人類冬眠計画: 生死のはざまに踏み込む (岩波科学ライブラリー 311)
 
砂川玄志郎/著
出版社名:岩波書店(岩波科学ライブラリー 311)
出版年月:2022年4月
ISBNコード:978-4-00-029711-0
税込価格:1,320円
頁数・縦:112, 3p・19cm
 
 冬眠する霊長類が見つかったり、マウスを冬眠(休眠?)状態にさせることができるようになったり……。もしかすると、人間を冬眠させることもできるかもしれない。そんなSFのようなことを実現させるための研究を報告する。
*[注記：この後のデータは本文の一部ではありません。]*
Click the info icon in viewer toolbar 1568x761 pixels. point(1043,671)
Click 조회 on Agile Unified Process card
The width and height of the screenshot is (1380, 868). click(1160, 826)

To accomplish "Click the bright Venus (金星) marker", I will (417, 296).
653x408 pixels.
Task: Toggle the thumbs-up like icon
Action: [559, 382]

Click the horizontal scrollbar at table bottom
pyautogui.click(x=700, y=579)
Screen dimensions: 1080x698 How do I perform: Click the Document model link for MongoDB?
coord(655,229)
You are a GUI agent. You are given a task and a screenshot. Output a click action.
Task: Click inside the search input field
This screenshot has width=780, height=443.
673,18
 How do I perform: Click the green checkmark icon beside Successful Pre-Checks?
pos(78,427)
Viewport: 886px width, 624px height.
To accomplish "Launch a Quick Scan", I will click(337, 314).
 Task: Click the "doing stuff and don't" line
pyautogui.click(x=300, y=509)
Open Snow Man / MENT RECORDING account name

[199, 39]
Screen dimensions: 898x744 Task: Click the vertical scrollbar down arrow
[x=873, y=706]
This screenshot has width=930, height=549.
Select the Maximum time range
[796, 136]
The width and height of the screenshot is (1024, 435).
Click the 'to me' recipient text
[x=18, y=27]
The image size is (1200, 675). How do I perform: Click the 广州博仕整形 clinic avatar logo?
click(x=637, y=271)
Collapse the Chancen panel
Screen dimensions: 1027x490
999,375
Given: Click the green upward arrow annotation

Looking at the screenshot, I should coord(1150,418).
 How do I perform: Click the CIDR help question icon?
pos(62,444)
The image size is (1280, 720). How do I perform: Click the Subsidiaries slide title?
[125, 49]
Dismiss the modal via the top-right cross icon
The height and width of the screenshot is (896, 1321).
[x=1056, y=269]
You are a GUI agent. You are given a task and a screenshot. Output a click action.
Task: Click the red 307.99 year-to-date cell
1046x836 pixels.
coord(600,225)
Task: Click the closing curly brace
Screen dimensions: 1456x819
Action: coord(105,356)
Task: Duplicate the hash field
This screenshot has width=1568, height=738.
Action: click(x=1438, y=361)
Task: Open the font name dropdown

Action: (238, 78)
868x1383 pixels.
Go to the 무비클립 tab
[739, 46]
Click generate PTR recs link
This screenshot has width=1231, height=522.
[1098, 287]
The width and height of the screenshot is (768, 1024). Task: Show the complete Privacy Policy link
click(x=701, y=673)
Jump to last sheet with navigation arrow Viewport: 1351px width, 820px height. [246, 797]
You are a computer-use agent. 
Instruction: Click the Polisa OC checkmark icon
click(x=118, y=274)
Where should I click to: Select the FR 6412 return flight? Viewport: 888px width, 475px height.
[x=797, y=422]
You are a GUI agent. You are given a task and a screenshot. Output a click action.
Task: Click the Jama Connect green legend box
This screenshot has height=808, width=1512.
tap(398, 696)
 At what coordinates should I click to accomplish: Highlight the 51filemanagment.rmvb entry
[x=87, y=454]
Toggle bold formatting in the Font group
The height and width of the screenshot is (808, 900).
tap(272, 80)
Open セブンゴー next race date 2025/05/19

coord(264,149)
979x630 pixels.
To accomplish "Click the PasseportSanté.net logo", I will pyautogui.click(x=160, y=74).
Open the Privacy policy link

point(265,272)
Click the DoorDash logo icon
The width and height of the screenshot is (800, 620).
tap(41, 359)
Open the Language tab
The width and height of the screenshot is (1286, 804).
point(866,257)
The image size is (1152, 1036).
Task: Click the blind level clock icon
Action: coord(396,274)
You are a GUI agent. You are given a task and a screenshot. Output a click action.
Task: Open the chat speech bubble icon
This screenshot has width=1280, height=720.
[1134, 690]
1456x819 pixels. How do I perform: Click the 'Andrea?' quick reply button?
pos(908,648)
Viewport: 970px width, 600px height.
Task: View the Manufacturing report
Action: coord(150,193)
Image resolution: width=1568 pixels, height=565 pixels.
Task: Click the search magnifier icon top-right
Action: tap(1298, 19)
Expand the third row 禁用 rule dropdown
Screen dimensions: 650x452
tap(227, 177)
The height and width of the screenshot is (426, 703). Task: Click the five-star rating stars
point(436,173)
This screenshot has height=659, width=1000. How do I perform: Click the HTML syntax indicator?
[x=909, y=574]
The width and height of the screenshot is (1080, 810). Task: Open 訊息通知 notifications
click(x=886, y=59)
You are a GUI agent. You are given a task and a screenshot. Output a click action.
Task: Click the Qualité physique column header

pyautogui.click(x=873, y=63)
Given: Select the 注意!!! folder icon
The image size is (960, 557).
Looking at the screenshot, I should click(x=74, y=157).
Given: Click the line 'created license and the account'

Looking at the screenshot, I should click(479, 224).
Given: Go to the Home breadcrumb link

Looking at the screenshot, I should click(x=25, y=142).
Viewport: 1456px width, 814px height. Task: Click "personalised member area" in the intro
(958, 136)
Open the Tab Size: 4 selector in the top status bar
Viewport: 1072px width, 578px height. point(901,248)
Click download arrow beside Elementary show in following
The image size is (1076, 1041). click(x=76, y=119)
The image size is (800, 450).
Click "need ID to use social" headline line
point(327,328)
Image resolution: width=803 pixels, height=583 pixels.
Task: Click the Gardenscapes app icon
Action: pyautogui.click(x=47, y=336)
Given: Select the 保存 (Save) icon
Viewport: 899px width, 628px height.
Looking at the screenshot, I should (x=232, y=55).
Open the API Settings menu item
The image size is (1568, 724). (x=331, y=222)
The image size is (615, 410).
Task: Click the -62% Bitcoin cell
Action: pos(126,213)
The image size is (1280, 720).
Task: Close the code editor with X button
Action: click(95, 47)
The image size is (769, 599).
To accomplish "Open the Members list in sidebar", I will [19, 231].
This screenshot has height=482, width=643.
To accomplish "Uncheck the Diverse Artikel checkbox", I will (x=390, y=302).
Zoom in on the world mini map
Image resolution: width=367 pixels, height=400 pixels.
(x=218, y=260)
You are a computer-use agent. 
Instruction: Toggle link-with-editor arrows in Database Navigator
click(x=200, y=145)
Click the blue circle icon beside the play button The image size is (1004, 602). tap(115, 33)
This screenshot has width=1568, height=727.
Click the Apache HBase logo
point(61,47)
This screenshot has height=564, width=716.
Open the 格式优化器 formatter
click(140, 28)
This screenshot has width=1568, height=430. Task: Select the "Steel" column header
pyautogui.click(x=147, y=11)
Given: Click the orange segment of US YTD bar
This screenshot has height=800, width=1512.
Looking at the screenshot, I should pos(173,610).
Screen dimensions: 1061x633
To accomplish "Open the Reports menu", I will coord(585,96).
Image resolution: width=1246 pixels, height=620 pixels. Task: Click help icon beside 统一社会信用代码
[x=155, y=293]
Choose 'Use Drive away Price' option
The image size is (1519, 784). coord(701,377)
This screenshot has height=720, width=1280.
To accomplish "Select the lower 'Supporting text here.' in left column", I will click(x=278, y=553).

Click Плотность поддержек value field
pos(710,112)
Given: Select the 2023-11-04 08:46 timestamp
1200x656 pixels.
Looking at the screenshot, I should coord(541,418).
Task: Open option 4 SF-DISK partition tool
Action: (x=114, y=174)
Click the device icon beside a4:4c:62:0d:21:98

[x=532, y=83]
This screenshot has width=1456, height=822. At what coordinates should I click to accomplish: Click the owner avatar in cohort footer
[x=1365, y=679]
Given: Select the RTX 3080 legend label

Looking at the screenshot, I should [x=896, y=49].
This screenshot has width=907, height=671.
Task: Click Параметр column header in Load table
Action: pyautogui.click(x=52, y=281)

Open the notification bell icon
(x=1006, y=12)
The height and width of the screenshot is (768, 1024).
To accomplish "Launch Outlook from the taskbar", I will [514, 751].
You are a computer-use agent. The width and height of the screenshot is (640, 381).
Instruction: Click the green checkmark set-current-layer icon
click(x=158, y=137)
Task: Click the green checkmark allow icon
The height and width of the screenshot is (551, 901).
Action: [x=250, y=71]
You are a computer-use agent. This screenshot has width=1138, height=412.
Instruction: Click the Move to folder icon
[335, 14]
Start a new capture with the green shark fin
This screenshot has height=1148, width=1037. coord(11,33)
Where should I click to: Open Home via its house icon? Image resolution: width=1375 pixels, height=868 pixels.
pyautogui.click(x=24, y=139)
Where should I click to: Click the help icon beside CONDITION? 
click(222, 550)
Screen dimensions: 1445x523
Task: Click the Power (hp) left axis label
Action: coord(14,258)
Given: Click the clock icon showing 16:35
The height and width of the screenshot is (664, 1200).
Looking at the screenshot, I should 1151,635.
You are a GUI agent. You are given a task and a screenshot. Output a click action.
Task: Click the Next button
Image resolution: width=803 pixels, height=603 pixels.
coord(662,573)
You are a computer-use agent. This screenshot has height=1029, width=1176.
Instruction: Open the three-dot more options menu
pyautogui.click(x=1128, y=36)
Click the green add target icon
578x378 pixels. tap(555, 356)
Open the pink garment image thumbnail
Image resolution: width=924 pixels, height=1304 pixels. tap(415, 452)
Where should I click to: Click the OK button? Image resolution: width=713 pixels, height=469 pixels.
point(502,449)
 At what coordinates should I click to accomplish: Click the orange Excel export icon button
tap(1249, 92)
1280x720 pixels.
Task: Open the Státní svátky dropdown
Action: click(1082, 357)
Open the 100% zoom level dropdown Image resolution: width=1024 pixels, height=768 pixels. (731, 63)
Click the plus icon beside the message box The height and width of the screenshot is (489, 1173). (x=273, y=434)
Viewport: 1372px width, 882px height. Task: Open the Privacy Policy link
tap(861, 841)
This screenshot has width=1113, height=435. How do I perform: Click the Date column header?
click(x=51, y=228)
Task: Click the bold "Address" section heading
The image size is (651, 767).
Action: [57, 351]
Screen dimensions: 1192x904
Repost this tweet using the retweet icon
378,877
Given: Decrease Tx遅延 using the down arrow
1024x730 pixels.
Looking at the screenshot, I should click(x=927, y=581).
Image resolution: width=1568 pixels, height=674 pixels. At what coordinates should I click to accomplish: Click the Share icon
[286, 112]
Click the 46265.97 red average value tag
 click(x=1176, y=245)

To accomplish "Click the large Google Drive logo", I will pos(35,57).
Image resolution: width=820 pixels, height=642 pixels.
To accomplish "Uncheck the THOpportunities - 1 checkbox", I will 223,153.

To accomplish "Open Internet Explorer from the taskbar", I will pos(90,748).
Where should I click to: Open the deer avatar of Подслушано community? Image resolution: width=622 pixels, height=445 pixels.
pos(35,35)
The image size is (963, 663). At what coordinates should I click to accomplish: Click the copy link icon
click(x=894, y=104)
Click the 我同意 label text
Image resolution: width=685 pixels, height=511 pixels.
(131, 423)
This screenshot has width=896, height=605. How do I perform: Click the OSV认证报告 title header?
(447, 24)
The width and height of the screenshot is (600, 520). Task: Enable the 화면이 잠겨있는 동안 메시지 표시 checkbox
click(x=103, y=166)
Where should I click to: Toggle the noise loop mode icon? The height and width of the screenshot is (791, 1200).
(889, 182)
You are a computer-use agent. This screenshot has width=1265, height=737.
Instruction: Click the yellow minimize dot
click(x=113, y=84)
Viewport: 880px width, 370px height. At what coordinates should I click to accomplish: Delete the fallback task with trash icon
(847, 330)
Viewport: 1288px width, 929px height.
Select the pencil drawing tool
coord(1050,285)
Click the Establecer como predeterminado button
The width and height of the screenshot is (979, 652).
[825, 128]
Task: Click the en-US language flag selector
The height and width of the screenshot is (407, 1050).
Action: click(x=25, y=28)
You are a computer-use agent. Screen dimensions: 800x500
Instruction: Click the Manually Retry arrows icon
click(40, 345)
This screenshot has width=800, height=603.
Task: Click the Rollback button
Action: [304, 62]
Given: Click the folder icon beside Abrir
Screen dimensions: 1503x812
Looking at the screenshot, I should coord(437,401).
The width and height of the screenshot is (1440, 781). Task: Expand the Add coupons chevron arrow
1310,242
 ヒトを冬眠させる技術は、宇宙旅行や未来旅行だけではなく、重篤な患者の搬送や手術にも役立つという。夢やロマンだけでなく、現実的な需要があるのだ。
 
【目次】
第1章 冬眠との出会い
 人工冬眠とはなにか
 小児科医として働く
  ほか
第2章 睡眠研究から休眠研究へ
 概日時計と睡眠
 睡眠の謎
  ほか
第3章 冷たいことにはわけがある
 冬眠研究の歴史
 冷たい哺乳類
  ほか
第4章 哺乳類を冷たくするには
 視床下部は体温調節の司令塔
 QRFPというペプチド
  ほか
第5章 人工冬眠を目指して
 人類冬眠計画
 人工冬眠の実現性
  ほか
 
【著者】
砂川 玄志郎 (スナガワ ゲンシロウ)
 1976年、福岡県生まれ。2001年、京都大学医学部卒業。小児科医。大阪赤十字病院、国立成育医療研究センターで医師として勤務。2010年、京都大学大学院医学研究科博士課程修了。博士(医学)。理化学研究所生命システム研究センター研究員、同生命機能科学研究センター基礎科学特別研究員などを経て、理化学研究所生命機能科学研究センター上級研究員。
 
【抜書】
●32℃(p41)
 体温35℃以下……偶発的低体温症。体温を戻すために振戦(ふるえ)が生じる。
 32℃を下回ると振戦もできなくなり、心臓の不整脈が生じ始め、血圧が維持できなくなり、意識が朦朧としてくる。命の危機。
 
●中途覚醒(p43)
 冬眠中の、体温が低下した状態を「休眠(torpor: トーパー)」と呼ぶ。
 ハムスターは、ある程度体重が重くなり、数カ月間低温環境にさらされると体温が低下する。休眠に入ると、室温より数度高い程度の体温を維持する。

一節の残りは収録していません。